Now that The X-Files is a major motion picture, will questions about the cover-ups, conspiracies, and Cancer Man finally be answered? Will Mulder and Scully finally kiss? And will anyone besides the show's viewers care? The truth is in here.
The X-Files: Fight the Future
- TV Show
It’s the last week of shooting the X-Files: Fight The Future, and the soundstage stinks.
It absolutely reeks, right around the chair of Rob Bowman, director of the $60 million-plus feature film based on the Fox TV series. Bowman, 38, who has also directed 25 episodes of the most popular alien-abduction/government-conspiracy/ delayed-sexual-gratification drama in TV history, is battling a bad combination of exhaustion and the flu. He’s wheezing, hacking, and coughing so much, his phlegm could be used to construct a classically disgusting new X-Files enemy for FBI agents Fox Mulder (David Duchovny) and Dana Scully (Gillian Anderson). Having gone the usual orange-juice-and-echinacea route for the past few days, Bowman has now asked an assistant to bring him some sort of health-foody, homeopathic medicine; when he snaps open a capsule of a vile liquid that looks like glutinous tobacco juice, it emits a smell worse than an average episode of Suddenly Susan.
”Ewww, jeez!” says Duchovny from a few feet away, pulling a sleeve of his shapeless black FBI overcoat over his nose. Duchovny is preparing to do another take of a scene in which he must lean over a very deep hole in some artificial snow to try to rescue his acting-like-she’s-freezing costar. In fact, however, it is a rather hot day in August on the Twentieth Century Fox lot, and so the pungent odor of Bowman’s medicine quickly permeates the warm air.
”Sorry, sorry,” croaks Bowman. ”Let’s just do this and ignore me, okay?” Everyone assumes their places.
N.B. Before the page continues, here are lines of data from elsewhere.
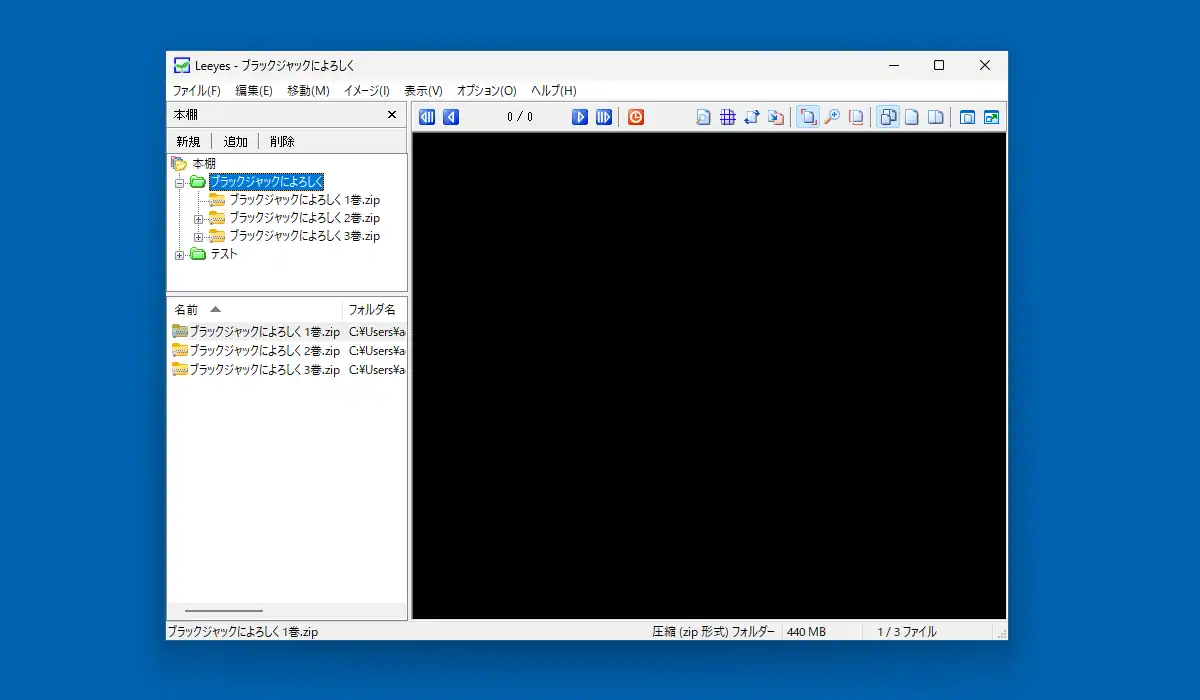Image resolution: width=1200 pixels, height=700 pixels.
Task: Go to previous page arrow icon
Action: [x=451, y=117]
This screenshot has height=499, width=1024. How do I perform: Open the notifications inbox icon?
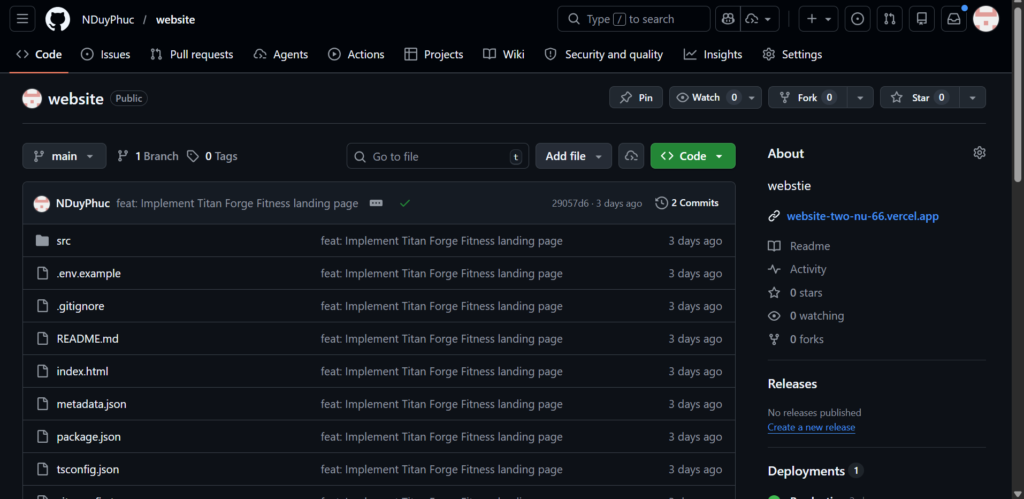[953, 19]
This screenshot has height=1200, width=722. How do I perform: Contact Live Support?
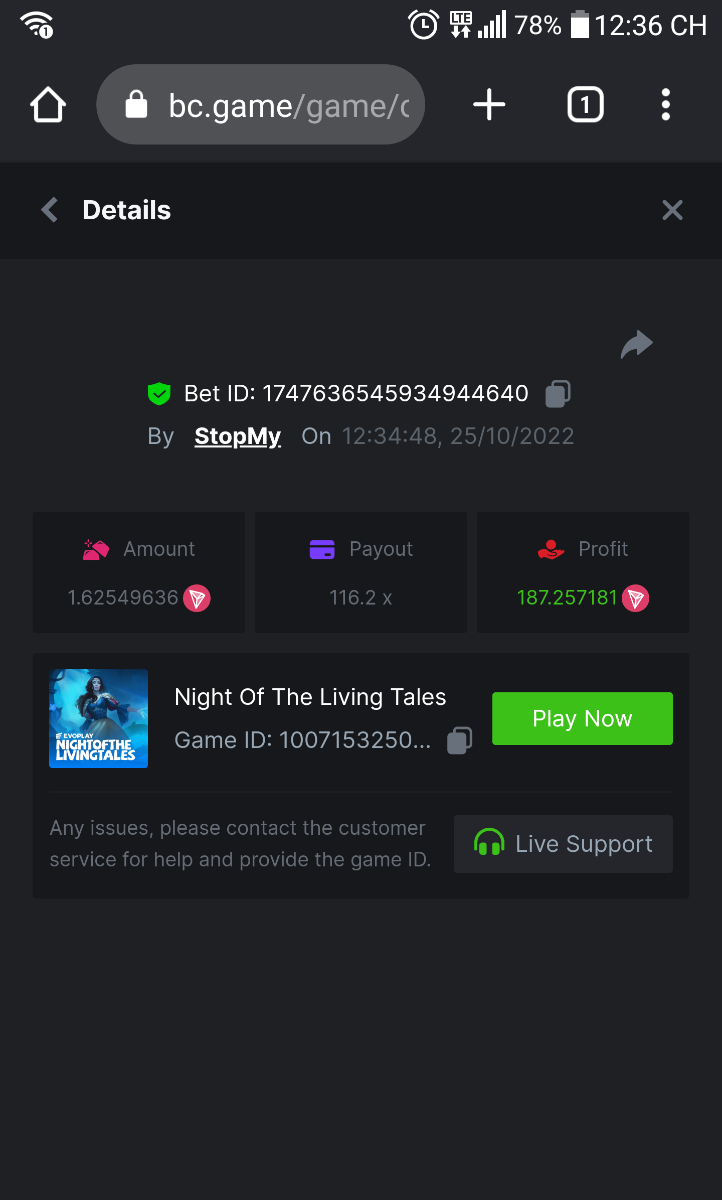(x=563, y=844)
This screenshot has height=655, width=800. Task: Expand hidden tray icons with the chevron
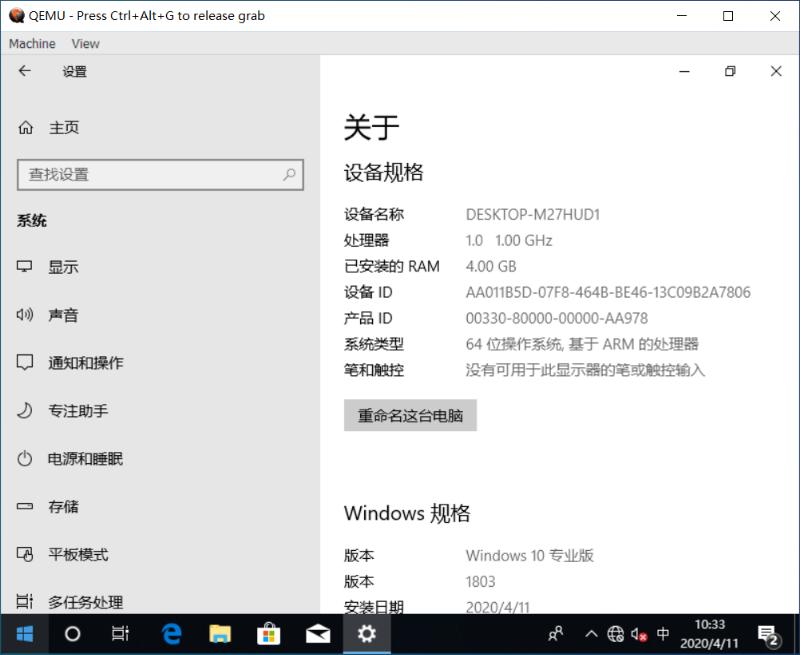[592, 633]
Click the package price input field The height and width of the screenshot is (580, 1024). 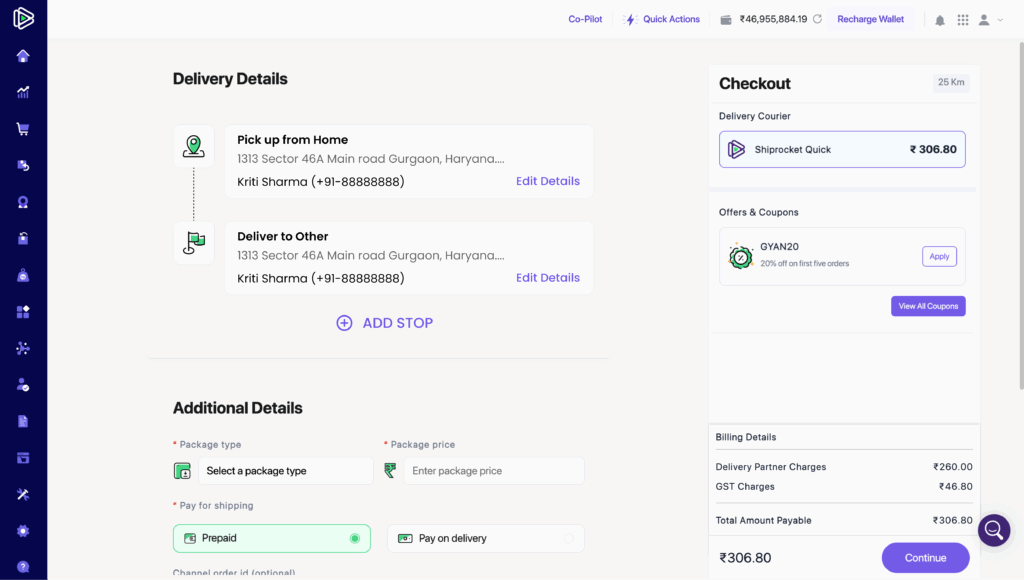[x=493, y=471]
Bowman peers into the camera viewfinder, framing the shot; Duchovny-as-Mulder gets on his stomach and reaches down into the snowy hole; Anderson in turn reaches up, her face immediately assuming Scully’s typical in-jeopardy expression: helplessly beseeching yet thoroughly annoyed that she needs help. ”I’ve got you!” says Mulder, although he most certainly does not. They stretch their hands toward each other, their fingers almost touching in a sort of arctic reproduction of the Sistine Chapel ceiling and then…
”Cut! That’s all I want,” says Bowman. ”Anyone want another one?” ”Mmmm, maybe just one more?” says a voice from the shadows. It’s Chris Carter, God of The X-Files — creator, writer, executive producer, and at 41, bearer of a head of curly silver surfer’s hair no mere mortal could possess. God wants another take. One senses a score of groans being suppressed all over the stinking set. The players reassume their places. ”I’ve got you!” says Mulder again. The shot is shot. Bowman sneezes. Carter smiles. Everyone files out blinking into the bright Los Angeles sunshine, where a lunch truck that serves only fancy-schmancy iced-mocha-coffee drinks is waiting to stoke cast and crew with chilled caffeine.
Yesterday, James Cameron and Leonardo DiCaprio visited the set to say hello,” says Duchovny. ”This soundstage is where they filmed a big chunk of Titanic; Cameron calculated that where our snow hole is, there was probably a flooded stateroom a few months ago.” Did Cameron have any words of wisdom for the X-Files project? ”He said, good luck, and that he bet he made Kate Winslet scream a lot more in his film than Gillian does in this one.”